Après avoir prêté serment, il se tourna de trois quarts, faisant en partie face au public afin d’en être mieux entendu.

Mais à peine avait-il pris la parole qu’il s’arrêta brusquement.

Dans la salle du tribunal, par la porte du fond, une femme venait d’entrer, une femme à cheveux blancs, vêtue de noir, au maintien grave, au visage pâle, aux yeux brillant d’un émoi fiévreux.

C’était Mme Travis.

Florence, qui ne quittait pas Max Lamar des yeux, le vit regarder avec étonnement vers le fond de la salle. Elle suivit son regard et aperçut à son tour celle qui l’avait aimée d’un amour maternel et qu’elle-même n’avait jamais cessé de chérir filialement.

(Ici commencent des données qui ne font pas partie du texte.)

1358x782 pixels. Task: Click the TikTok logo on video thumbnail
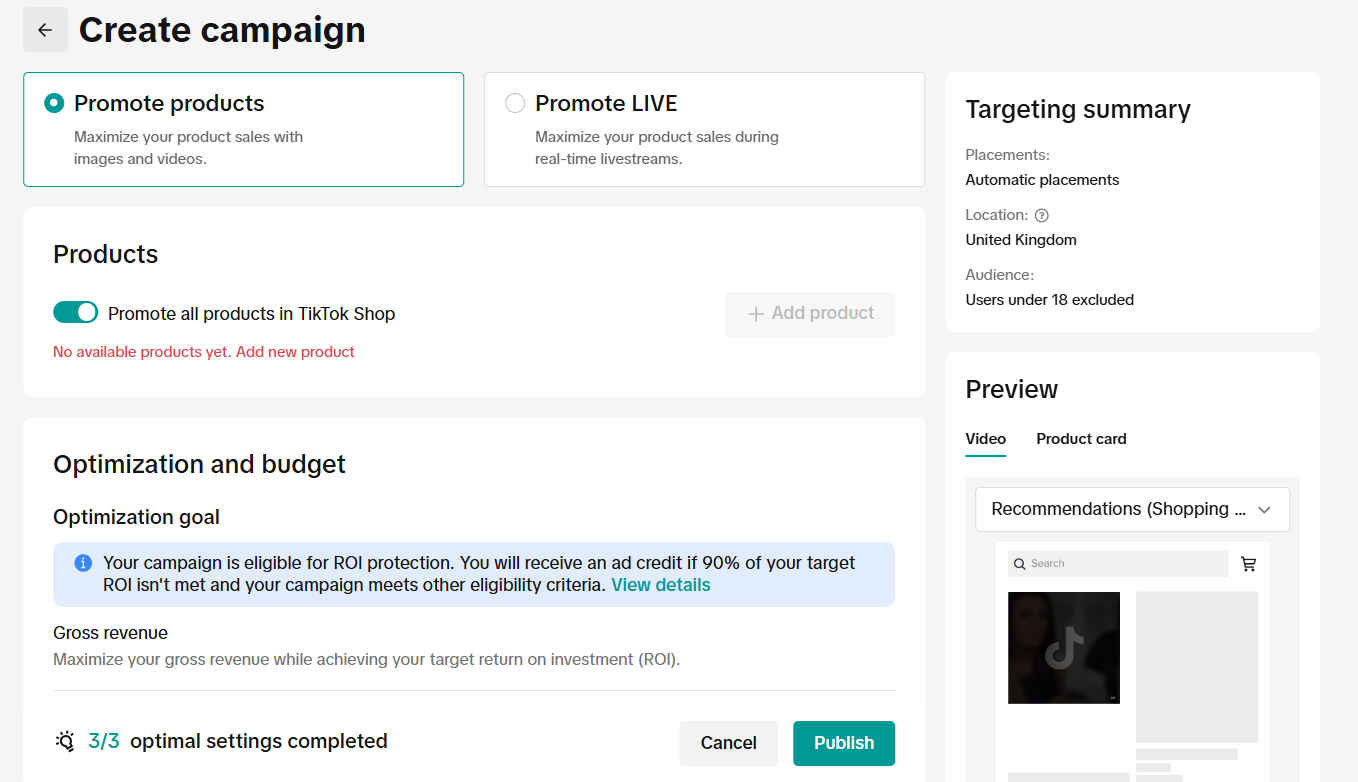[x=1064, y=648]
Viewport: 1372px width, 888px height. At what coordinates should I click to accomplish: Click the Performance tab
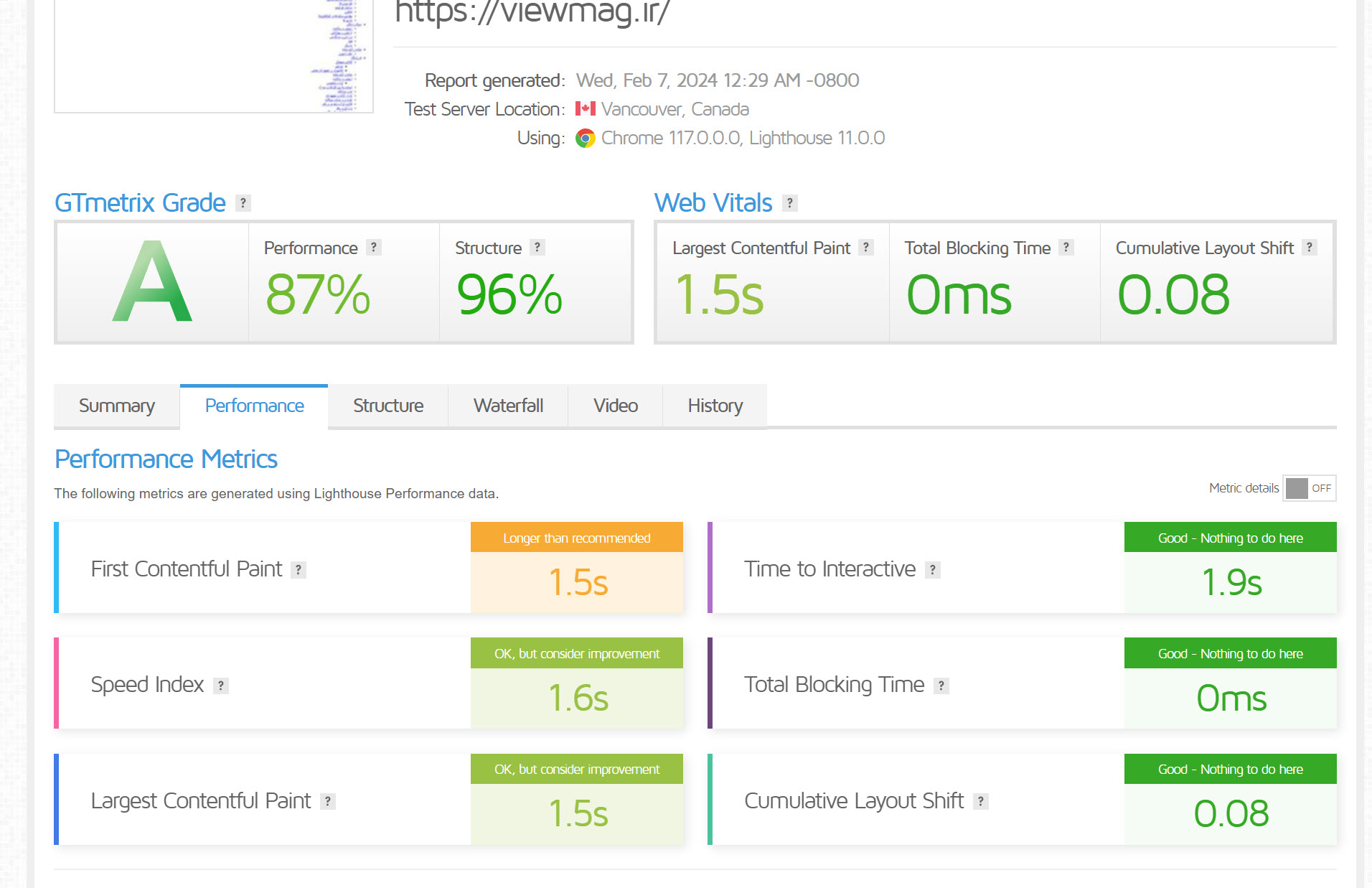254,406
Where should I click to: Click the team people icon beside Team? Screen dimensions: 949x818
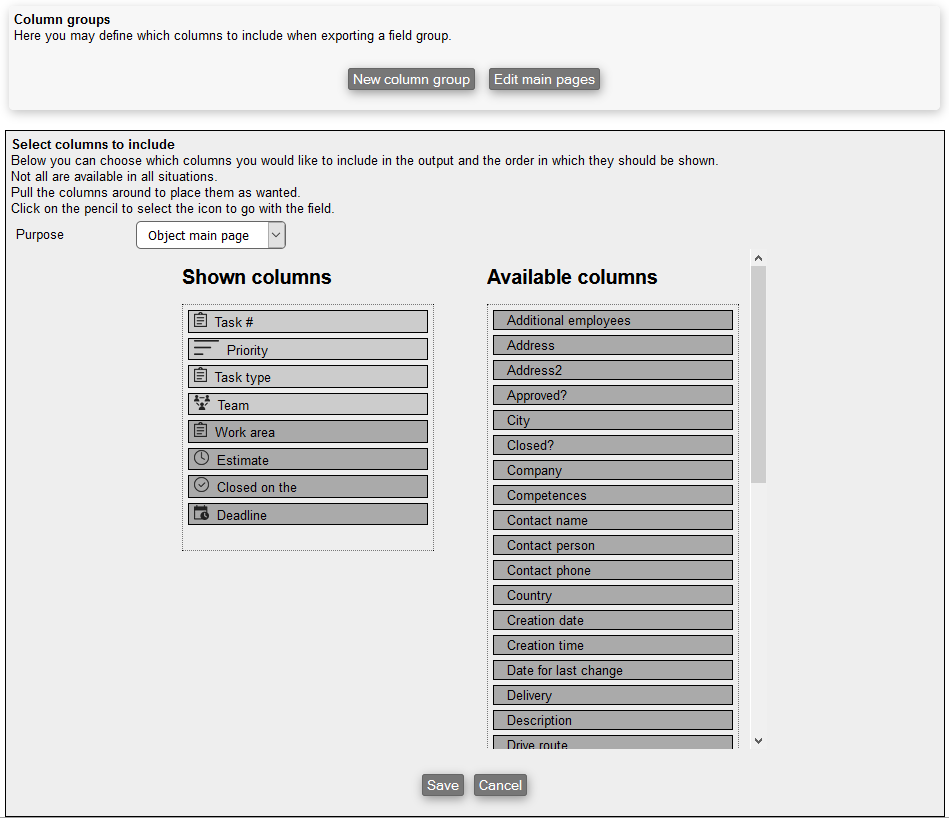coord(202,403)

Florence tressaillit. Une profonde émotion anima ses joues, mouilla ses yeux, gonfla sa poitrine et elle tendit ses bras vers Mme Travis sans pouvoir retenir ce cri d’enfant qui appelle à l’aide :

— Maman !

Mme Travis, rapidement, fendit la foule, ouvrit la barrière et, se précipitant vers Florence, l’étreignit dans ses bras avec une tendresse éperdue. Puis elle se retourna vers les juges et, frémissante, haletante, ses mains tendues nerveusement, elle s’écria :

— Elle est ma fille, ma vraie fille, et elle est toute ma vie. Rendez-la moi ! Ne brisez pas le cœur d’une mère !…

L’émotion gagnait la salle entière. Des femmes pleuraient et de nombreux assistants manifestaient tout haut leurs sentiments de pitié.

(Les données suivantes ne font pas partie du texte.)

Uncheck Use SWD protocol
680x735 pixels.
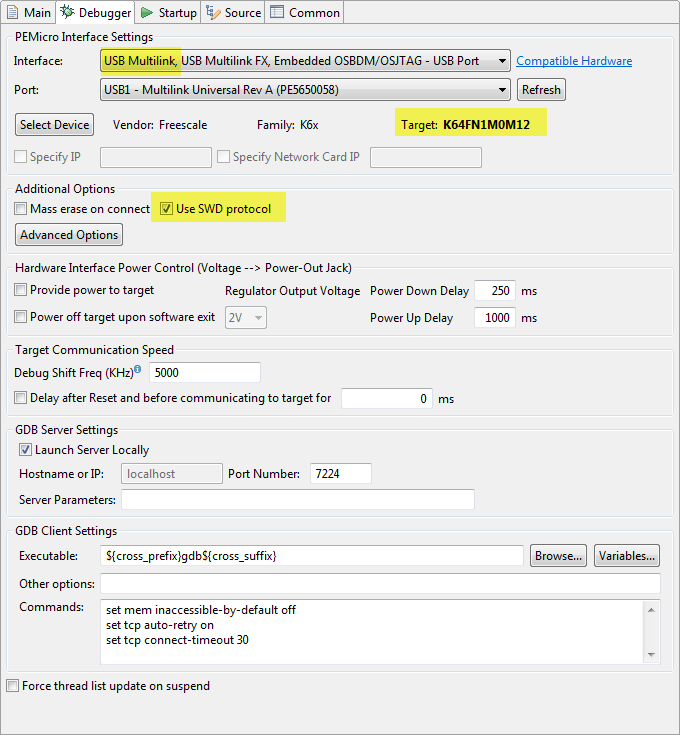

— Je me verrai obligé de faire évacuer la salle, déclara le président, si cet incident pénible doit se prolonger. Veuillez, madame, vous calmer, dit-il à Mme Travis. Je vous autorise à rester, mais je vous préviens que si votre présence doit provoquer de nouveaux désordres, je vous demanderai de vous retirer.

Gordon, aidé de Randolph Allen, sépara doucement les deux femmes qui, de nouveau, étaient dans les bras l’une de l’autre.

Mme Travis s’assit en pleurant auprès de Mary.

L’audience reprit, mais ce fut pour peu d’instants. Il était dit que les coups de théâtre se succéderaient.

Une rumeur sourde, venue de l’extérieur, s’éleva et s’amplifia soudain au point de couvrir la voix du docteur Lamar qui commençait sa déposition.

Les gardes et une partie des policiers se précipitèrent au dehors.

Les ouvriers de la Coopérative Farwell, en un groupe compact, avaient gravi les marches du palais de justice.

À leur tête se trouvait Watson qui les entraînait de la voix et du geste.

— Elle est innocente ! criait-il. Florence Travis est innocente ! N’est-ce pas, camarades, que nous ne laisserons pas condamner celle qui a toujours été secourable aux malheureux et qui, loin d’être une criminelle, a servi la justice en faisant rendre gorge au misérable qui nous exploite et qui nous vole ? C’est lui qui devrait être au banc des accusés !

— Oui ! Très bien ! À bas Silas Farwell ! Vive Florence Travis !

La surexcitation des ouvriers grandissait. Ils se pressaient autour de Watson, mais, comme ils voulaient pénétrer dans la salle d’audience, les gardes de service essayèrent de s’y opposer.

Tentative vaine : le flot populaire fut le plus fort. Ce fut inutilement que la police débordée, voulut le refouler. Le barrage établi par les gardes fut enfoncé. La porte s’ouvrit sous la poussée formidable des assaillants, qui pénétrèrent dans la salle en criant :

— Justice !… Justice ! Vive Florence Travis ! Elle est innocente ! À bas Farwell !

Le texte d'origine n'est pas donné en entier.